The standard says (18.2)

nullptr_t is defined as follows:

namespace std {
   typedef decltype(nullptr) nullptr_t;
}

The type for which nullptr_t is a synonym has the characteristics described in 3.9.1 and 4.10.

Where 3.9.1 basically says it should be of the same size as void* and 4.10 specifies the conversion rules for nullptr.

Edit: 3.9.9 furthermore explicitly states that nullptr_t is a scalar type, which means the expected initialization rules for built-in types from 8.5 apply:

  • Default-initialization (nullptr_t n;), which leaves the value of n undefined. As Johannes Schaub pointed out correctly, this compiles fine with the newest version of Clang.
  • Value-initialization (nullptr_t n = nullptr_t();), which initializes n to 0.

This behavior is identical to e.g. int, so nullptr_t is definitely default-constructible. The interesting question here is: What does it mean for nullptr_t to have undefined value? At the end of the day, there is only one meaningful possible value for nullptr_t, which is nullptr. Furthermore the type itself is only defined through the semantics of the nullptrliteral. Do these semantics still apply for an unitialized value?

Why that question doesn't matter in practice

You don't want to declare a new variable of type nullptr_t. The only meaningful semantic of that type is already expressed through the nullptr literal, so whenever you would use your custom variable of type nullptr_t, you can just as well use nullptr.

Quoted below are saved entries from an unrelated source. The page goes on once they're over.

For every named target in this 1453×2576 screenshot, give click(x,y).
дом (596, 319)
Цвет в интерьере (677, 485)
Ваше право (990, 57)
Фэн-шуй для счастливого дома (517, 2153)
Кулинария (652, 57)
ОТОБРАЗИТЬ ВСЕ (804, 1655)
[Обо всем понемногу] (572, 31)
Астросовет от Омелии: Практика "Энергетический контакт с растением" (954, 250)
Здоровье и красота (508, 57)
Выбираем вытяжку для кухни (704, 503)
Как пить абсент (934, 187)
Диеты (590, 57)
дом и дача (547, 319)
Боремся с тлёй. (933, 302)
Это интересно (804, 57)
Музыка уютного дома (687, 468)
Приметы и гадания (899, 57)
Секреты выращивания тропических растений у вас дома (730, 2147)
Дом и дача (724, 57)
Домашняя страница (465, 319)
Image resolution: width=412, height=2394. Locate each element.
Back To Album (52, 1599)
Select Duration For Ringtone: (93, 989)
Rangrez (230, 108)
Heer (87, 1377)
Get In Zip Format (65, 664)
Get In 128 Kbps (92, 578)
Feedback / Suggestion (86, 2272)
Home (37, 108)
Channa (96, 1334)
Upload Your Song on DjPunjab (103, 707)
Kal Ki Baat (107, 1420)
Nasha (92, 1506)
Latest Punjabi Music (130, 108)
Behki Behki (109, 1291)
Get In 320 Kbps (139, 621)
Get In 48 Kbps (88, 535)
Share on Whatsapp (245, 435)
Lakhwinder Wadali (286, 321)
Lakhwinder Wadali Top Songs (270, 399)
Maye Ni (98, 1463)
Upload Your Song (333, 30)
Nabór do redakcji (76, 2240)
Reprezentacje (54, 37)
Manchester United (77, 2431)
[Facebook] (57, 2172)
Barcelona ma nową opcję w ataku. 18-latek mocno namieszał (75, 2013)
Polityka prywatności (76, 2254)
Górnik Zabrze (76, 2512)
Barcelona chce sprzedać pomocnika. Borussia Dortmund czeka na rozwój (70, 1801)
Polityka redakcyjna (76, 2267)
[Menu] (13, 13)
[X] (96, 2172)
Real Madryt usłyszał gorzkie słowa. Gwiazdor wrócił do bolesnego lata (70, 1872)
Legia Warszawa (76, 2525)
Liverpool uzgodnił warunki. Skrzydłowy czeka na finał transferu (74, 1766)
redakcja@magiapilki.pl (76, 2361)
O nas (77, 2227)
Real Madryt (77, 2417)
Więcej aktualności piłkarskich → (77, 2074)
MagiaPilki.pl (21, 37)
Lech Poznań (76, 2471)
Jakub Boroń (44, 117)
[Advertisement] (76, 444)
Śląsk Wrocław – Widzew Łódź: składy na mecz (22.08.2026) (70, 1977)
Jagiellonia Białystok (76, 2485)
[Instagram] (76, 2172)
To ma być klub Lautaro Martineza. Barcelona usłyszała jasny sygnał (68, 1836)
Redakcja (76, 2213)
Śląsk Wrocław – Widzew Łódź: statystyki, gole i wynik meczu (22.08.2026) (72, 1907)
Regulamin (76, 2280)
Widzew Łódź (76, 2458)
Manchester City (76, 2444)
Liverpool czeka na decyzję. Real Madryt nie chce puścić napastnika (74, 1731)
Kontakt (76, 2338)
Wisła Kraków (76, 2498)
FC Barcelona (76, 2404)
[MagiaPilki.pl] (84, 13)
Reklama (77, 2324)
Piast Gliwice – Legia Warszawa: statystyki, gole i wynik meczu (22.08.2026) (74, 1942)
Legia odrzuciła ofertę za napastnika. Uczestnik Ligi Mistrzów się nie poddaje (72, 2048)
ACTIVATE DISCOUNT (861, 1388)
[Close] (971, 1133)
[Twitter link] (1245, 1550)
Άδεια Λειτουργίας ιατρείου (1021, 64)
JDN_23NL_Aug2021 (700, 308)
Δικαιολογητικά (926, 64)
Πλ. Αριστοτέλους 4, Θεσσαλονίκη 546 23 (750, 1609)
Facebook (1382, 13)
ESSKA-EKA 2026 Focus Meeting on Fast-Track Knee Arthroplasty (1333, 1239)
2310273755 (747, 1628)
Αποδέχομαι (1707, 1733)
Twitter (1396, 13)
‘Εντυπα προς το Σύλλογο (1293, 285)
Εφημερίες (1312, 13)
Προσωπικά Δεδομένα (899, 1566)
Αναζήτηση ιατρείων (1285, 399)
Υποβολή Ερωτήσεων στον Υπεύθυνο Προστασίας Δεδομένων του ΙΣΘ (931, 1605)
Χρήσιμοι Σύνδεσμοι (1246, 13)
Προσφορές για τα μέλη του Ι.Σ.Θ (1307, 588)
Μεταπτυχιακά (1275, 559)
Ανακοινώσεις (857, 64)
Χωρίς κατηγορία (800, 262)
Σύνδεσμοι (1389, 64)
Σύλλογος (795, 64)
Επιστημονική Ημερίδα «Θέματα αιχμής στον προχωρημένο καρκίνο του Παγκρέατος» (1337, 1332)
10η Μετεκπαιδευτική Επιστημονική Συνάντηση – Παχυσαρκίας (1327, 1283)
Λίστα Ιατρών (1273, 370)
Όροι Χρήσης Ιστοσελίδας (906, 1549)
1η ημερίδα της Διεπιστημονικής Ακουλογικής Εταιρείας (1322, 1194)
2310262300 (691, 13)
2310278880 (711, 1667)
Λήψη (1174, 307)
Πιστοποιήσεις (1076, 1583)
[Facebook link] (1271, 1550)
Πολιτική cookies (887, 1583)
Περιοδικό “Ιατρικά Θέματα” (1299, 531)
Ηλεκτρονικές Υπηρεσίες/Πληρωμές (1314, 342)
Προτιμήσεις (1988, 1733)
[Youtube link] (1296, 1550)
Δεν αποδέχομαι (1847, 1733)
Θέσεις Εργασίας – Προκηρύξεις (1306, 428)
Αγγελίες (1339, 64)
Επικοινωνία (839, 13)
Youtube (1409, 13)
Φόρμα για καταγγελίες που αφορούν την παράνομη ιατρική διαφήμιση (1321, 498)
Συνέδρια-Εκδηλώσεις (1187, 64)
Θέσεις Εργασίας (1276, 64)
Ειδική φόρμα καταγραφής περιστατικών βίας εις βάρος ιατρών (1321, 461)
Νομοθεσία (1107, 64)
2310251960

What does matter in practice

The only exception to this comes from the fact that you can take non-type template parameters of type nullptr_t. For this case, it is useful to know which values can convert to nullptr_t, which is described in 4.10:

A null pointer constant is an integral constant expression (5.19) prvalue of integer type that evaluates to zero or a prvalue of type std::nullptr_t. [...] A null pointer constant of integral type can be converted to a prvalue of type std::nullptr_t.

Which basically does just what you'd expect: You can write

nullptr_t n = 0;    // correct: 0 is special

but not

nullptr_t n = 42;   // WRONG can't convert int to nullptr_t

Both gcc 4.6 and Clang SVN get this right.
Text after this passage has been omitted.